EXERCISE DESCRIPTION: A verbatim copy of the records is required, with all pictures left out.

MATERIAL PROVIDED:
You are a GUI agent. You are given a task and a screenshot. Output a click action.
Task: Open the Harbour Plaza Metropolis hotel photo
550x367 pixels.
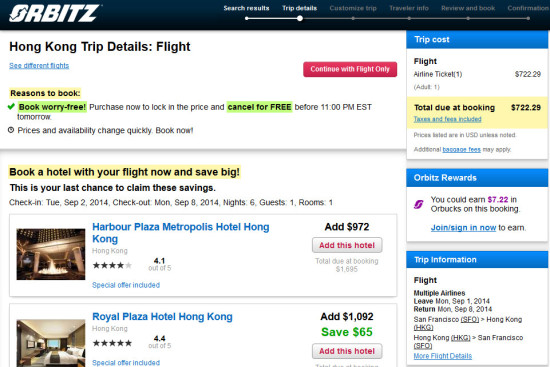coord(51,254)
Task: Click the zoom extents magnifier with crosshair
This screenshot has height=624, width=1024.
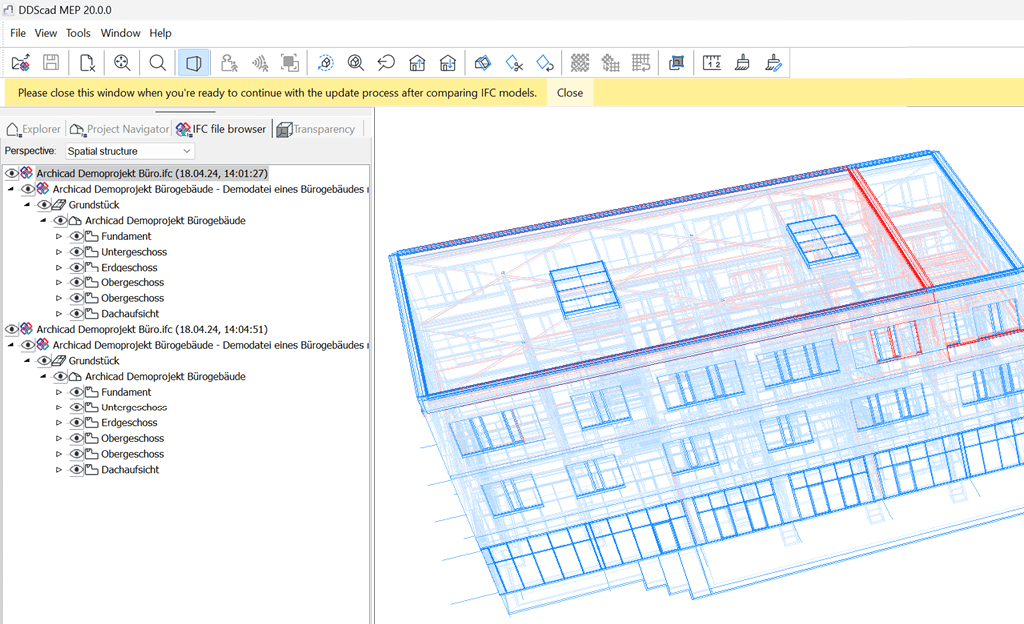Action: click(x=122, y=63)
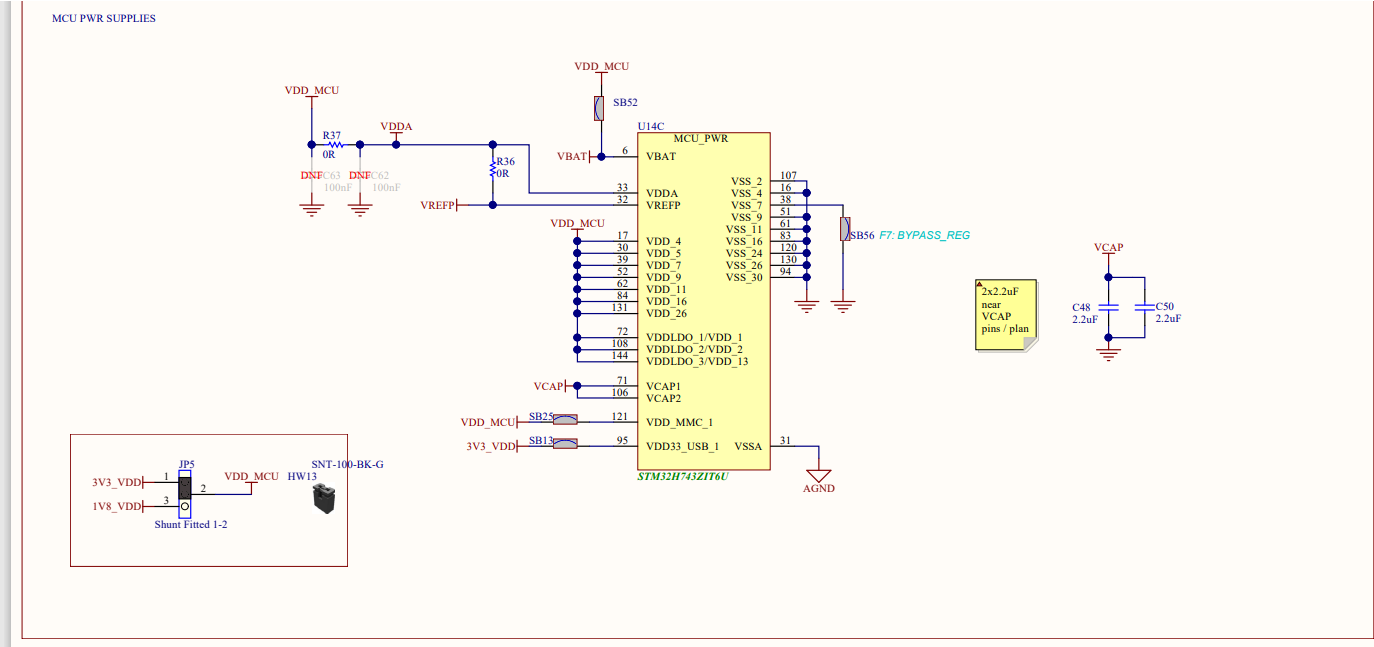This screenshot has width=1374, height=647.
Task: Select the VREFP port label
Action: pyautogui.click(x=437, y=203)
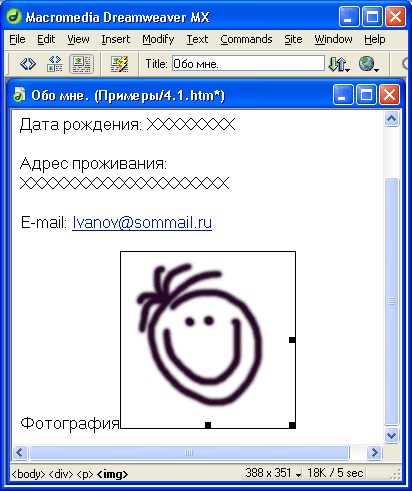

TASK ANSWER:
You are a GUI agent. You are given a task and a screenshot. Output a click action.
Task: Open the Harbour Plaza Metropolis hotel photo
550x367 pixels.
coord(51,254)
Task: Click the zoom extents magnifier with crosshair
This screenshot has height=624, width=1024.
Action: click(x=122, y=63)
This screenshot has width=1374, height=647.
Task: Select the VREFP port label
Action: pyautogui.click(x=437, y=203)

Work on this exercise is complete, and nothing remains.